### Problem to solve
Which lines have the string "text"? Copy all of them from the entries below.

### Material shown
--

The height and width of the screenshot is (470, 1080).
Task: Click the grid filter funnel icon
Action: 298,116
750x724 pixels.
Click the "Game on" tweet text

--

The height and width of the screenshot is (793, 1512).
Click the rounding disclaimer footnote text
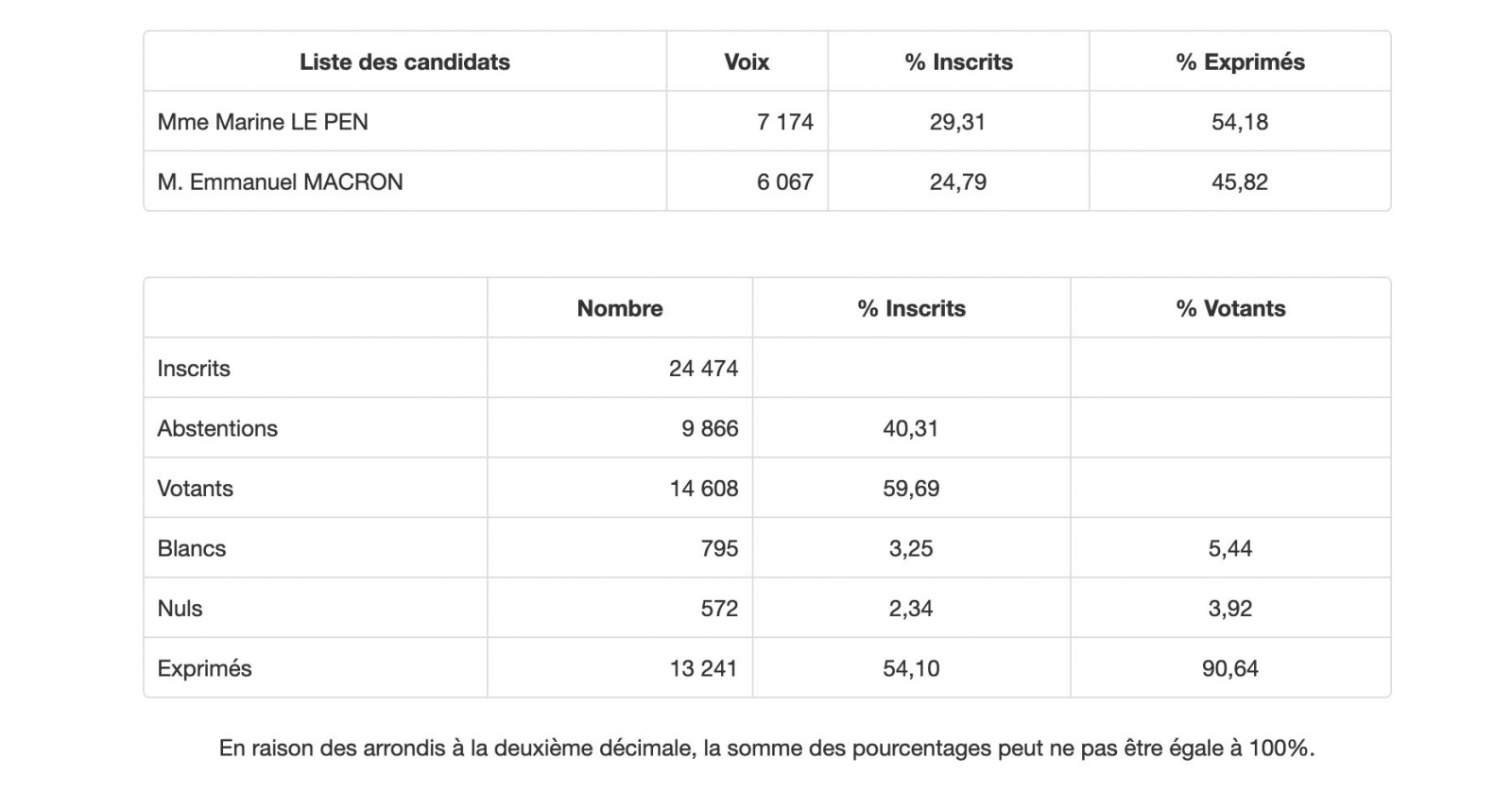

--

### Written response
Click the "Game on" tweet text
Click the rounding disclaimer footnote text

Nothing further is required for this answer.